◆ TASK BRIEF ◆
Your task is to extract every line from the material below exactly.
Start of TASK DATA
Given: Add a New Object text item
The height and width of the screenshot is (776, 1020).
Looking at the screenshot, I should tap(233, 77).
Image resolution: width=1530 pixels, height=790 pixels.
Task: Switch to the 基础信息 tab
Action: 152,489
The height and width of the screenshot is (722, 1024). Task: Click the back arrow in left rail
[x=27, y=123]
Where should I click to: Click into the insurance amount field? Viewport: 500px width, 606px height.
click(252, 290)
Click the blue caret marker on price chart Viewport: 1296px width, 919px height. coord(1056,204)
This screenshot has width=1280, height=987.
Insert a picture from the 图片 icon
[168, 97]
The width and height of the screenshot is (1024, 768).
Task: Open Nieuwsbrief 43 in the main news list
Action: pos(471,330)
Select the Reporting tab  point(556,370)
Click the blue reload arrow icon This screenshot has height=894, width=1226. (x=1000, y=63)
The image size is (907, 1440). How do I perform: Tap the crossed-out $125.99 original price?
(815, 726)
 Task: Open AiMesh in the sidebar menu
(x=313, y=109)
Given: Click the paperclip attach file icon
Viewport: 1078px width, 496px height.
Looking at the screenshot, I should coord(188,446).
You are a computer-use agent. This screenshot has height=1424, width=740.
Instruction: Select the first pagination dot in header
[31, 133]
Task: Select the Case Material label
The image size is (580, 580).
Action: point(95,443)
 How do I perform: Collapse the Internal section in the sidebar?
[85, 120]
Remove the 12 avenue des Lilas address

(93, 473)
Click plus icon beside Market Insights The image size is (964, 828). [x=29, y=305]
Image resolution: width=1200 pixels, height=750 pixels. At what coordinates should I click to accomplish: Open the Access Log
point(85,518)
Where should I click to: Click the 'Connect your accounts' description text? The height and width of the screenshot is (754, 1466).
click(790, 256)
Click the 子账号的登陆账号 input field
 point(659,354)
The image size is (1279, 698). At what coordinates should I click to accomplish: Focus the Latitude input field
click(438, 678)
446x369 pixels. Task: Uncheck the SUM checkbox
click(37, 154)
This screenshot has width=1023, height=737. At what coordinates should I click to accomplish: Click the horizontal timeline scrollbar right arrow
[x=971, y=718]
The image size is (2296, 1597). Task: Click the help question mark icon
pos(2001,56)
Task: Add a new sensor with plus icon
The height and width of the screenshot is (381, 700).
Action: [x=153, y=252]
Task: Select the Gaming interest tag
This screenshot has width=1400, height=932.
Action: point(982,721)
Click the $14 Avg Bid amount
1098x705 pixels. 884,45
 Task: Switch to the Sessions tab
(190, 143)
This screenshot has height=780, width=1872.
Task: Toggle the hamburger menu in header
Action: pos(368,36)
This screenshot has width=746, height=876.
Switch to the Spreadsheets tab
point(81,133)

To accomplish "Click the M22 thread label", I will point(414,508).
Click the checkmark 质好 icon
End of TASK DATA
◆ EXERCISE SOLUTION ◆
Given: Add a New Object text item
The height and width of the screenshot is (776, 1020).
Looking at the screenshot, I should tap(233, 77).
Image resolution: width=1530 pixels, height=790 pixels.
Task: Switch to the 基础信息 tab
Action: 152,489
The height and width of the screenshot is (722, 1024). Task: Click the back arrow in left rail
[x=27, y=123]
Where should I click to: Click into the insurance amount field? Viewport: 500px width, 606px height.
click(252, 290)
Click the blue caret marker on price chart Viewport: 1296px width, 919px height. coord(1056,204)
This screenshot has width=1280, height=987.
Insert a picture from the 图片 icon
[168, 97]
The width and height of the screenshot is (1024, 768).
Task: Open Nieuwsbrief 43 in the main news list
Action: pos(471,330)
Select the Reporting tab  point(556,370)
Click the blue reload arrow icon This screenshot has height=894, width=1226. (x=1000, y=63)
The image size is (907, 1440). How do I perform: Tap the crossed-out $125.99 original price?
(815, 726)
 Task: Open AiMesh in the sidebar menu
(x=313, y=109)
Given: Click the paperclip attach file icon
Viewport: 1078px width, 496px height.
Looking at the screenshot, I should coord(188,446).
You are a computer-use agent. This screenshot has height=1424, width=740.
Instruction: Select the first pagination dot in header
[31, 133]
Task: Select the Case Material label
The image size is (580, 580).
Action: point(95,443)
 How do I perform: Collapse the Internal section in the sidebar?
[85, 120]
Remove the 12 avenue des Lilas address

(93, 473)
Click plus icon beside Market Insights The image size is (964, 828). [x=29, y=305]
Image resolution: width=1200 pixels, height=750 pixels. At what coordinates should I click to accomplish: Open the Access Log
point(85,518)
Where should I click to: Click the 'Connect your accounts' description text? The height and width of the screenshot is (754, 1466).
click(790, 256)
Click the 子账号的登陆账号 input field
 point(659,354)
The image size is (1279, 698). At what coordinates should I click to accomplish: Focus the Latitude input field
click(438, 678)
446x369 pixels. Task: Uncheck the SUM checkbox
click(37, 154)
This screenshot has width=1023, height=737. At what coordinates should I click to accomplish: Click the horizontal timeline scrollbar right arrow
[x=971, y=718]
The image size is (2296, 1597). Task: Click the help question mark icon
pos(2001,56)
Task: Add a new sensor with plus icon
The height and width of the screenshot is (381, 700).
Action: [x=153, y=252]
Task: Select the Gaming interest tag
This screenshot has width=1400, height=932.
Action: point(982,721)
Click the $14 Avg Bid amount
1098x705 pixels. 884,45
 Task: Switch to the Sessions tab
(190, 143)
This screenshot has height=780, width=1872.
Task: Toggle the hamburger menu in header
Action: pos(368,36)
This screenshot has width=746, height=876.
Switch to the Spreadsheets tab
point(81,133)

To accomplish "Click the M22 thread label", I will point(414,508).
Click the checkmark 质好 icon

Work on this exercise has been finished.